When do you start physiotherapy after humerus fracture?
Following a proximal humerus fracture, physical therapy will be crucial to restore proper function of your shoulder and arm. If surgery is required, physical therapy will typically begin 1 to 4 weeks following the surgery, depending on the specific surgical intervention required.
What exercises can I do for a broken humerus?
With your thumb facing up and outwards, try to move your arm in a big arc out to the side. With your elbow by your side, rotate your forearm outwards, keeping your elbow at about 90 degrees in flexion. Repeat all of these 3 exercises 10 times each, 4-5 times a day.
What exercises can I do with a fractured humerus?

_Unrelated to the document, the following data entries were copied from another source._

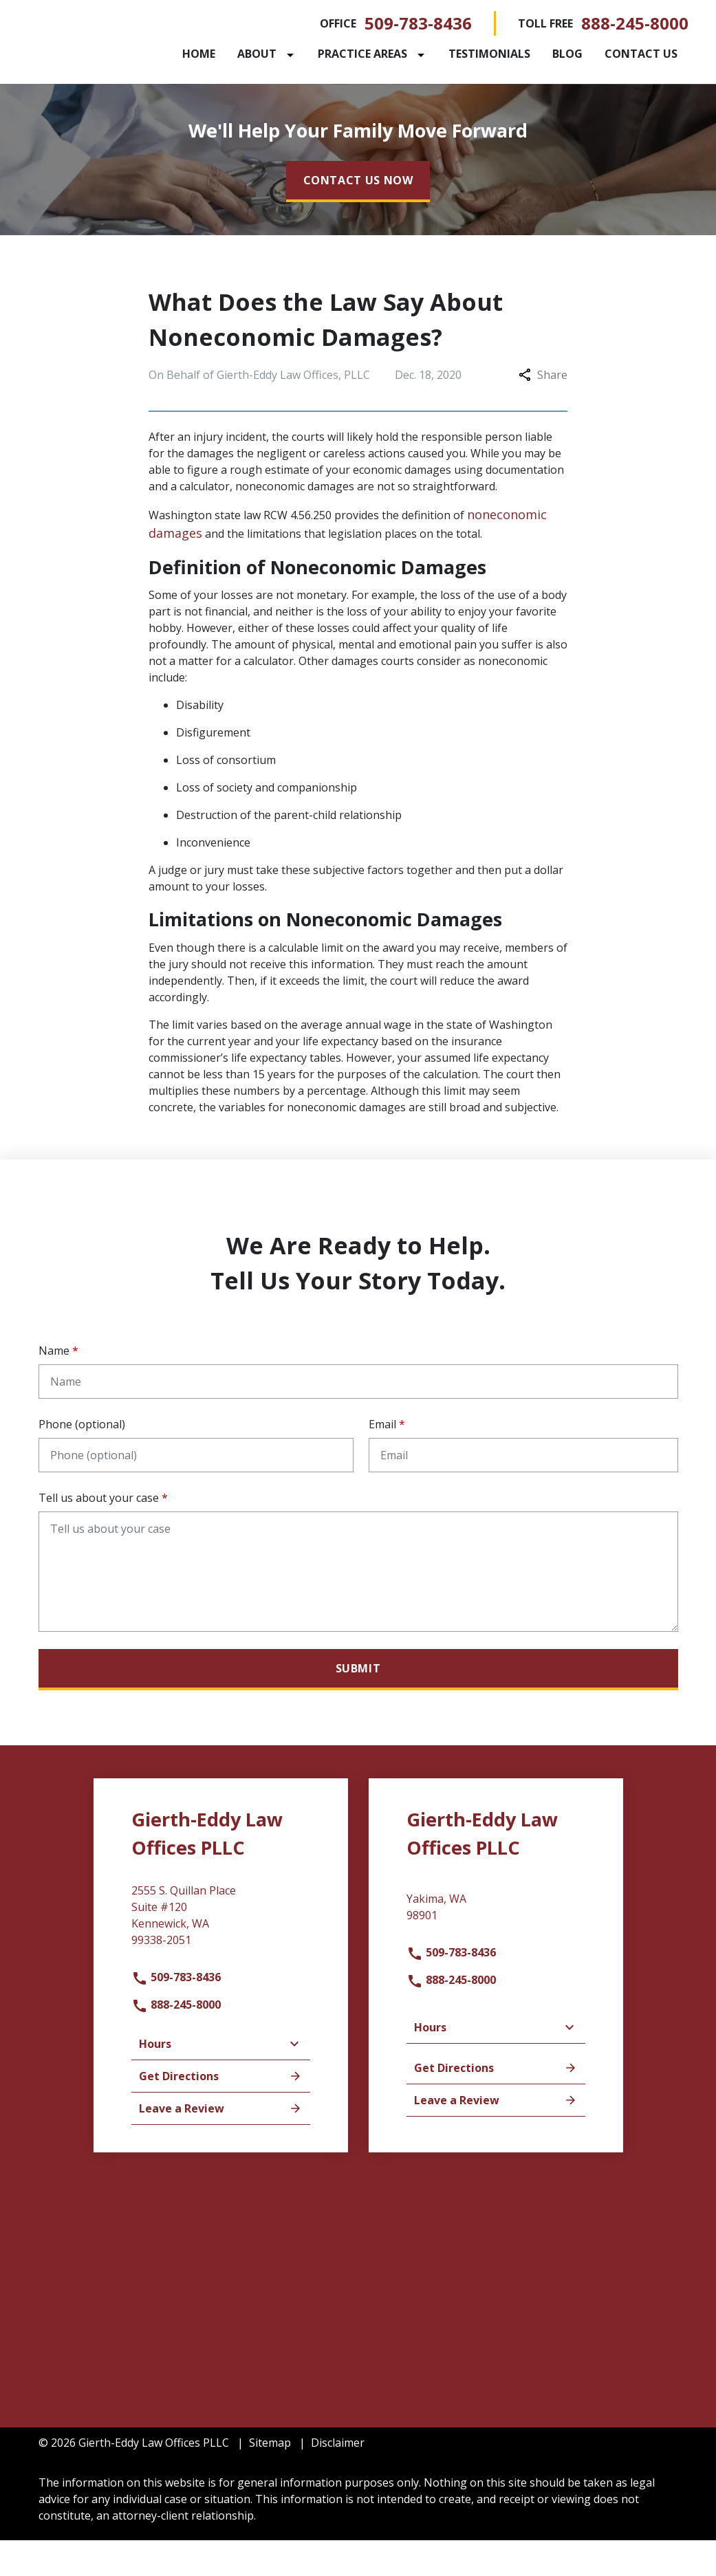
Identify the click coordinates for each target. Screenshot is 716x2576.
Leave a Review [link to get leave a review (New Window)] (221, 2144)
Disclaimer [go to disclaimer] (338, 2478)
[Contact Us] (268, 91)
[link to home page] (124, 58)
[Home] (248, 53)
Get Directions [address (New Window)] (221, 2112)
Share (543, 410)
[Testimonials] (539, 53)
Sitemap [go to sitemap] (270, 2478)
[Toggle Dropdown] (342, 54)
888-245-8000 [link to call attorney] (634, 23)
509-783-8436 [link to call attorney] (418, 23)
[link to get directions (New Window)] (220, 1956)
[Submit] (358, 1705)
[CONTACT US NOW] (358, 217)
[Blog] (617, 53)
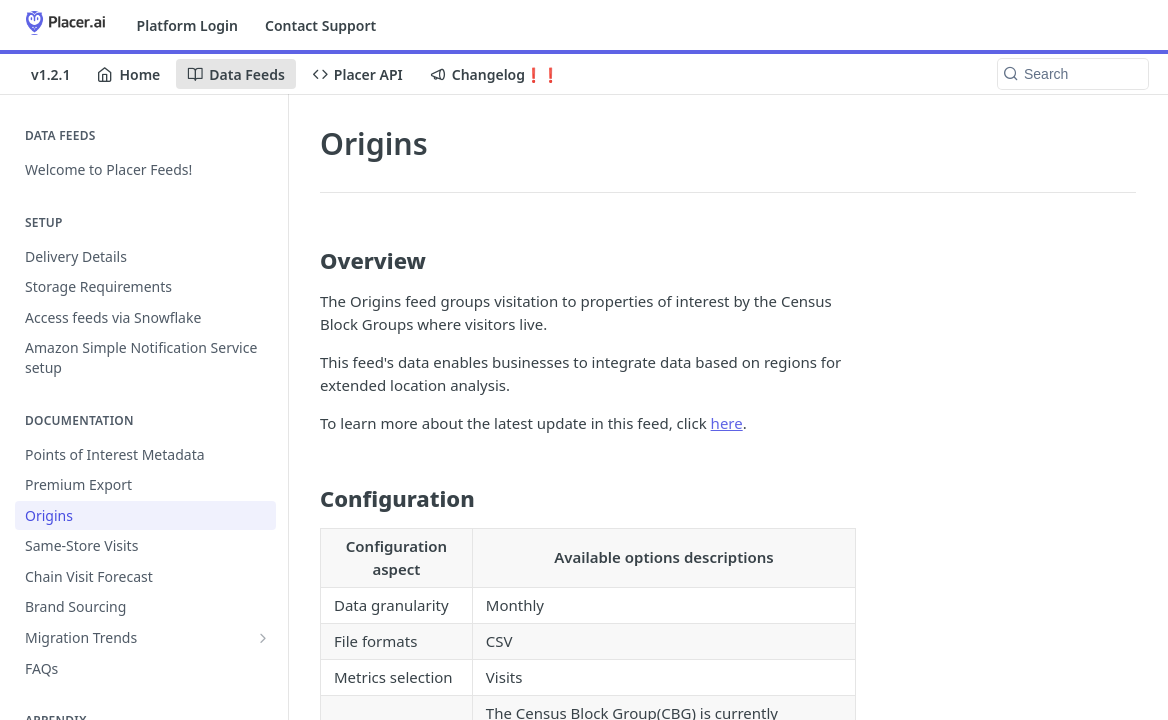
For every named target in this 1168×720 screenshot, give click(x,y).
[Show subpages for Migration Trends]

7 Exercises to Do After a Shoulder Fracture
- Pendulum. Bend over at the waist so your upper body and lower body form an “L” shape.
- Forward Flexion.
- Crossover Stretch.
- Wall Climb.
- External Rotation.
- Internal Rotation.
- Shoulder Shrug.
What is the proximal humerus fracture rehabilitation protocol?
Proximal Humerus Fracture Rehabilitation Protocol Your shoulder rehabilitation program begins while you are in the hospital. Early goals are to reduce shoulder stiffness and pain. The following steps can help you have optimal recovery: Early and continuous physical therapy Adequate pain control to tolerate exercises
What is the Neer classification for humerus fractures?
The Neer classification for proximal humerus fractures is based on 4 fracture parts: the greater tuberosity, the lesser tuberosity, the humeral head, and the humeral shaft.
What are the treatment options for minimally displaced fractures?
Conclusion: A majority of minimally displaced fractures can be treated conservatively with early physical therapy. Treatment for displaced fractures should consider the patient’s level of independence, bone quality, and surgical risk factors.
What is the proximal humeral blood supply to the neck?
The proximal humeral blood supply is from the anterior and posterior humeral circumflex branches of the axillary artery, which are closely associated with the surgical neck and medial calcar (Figure 2).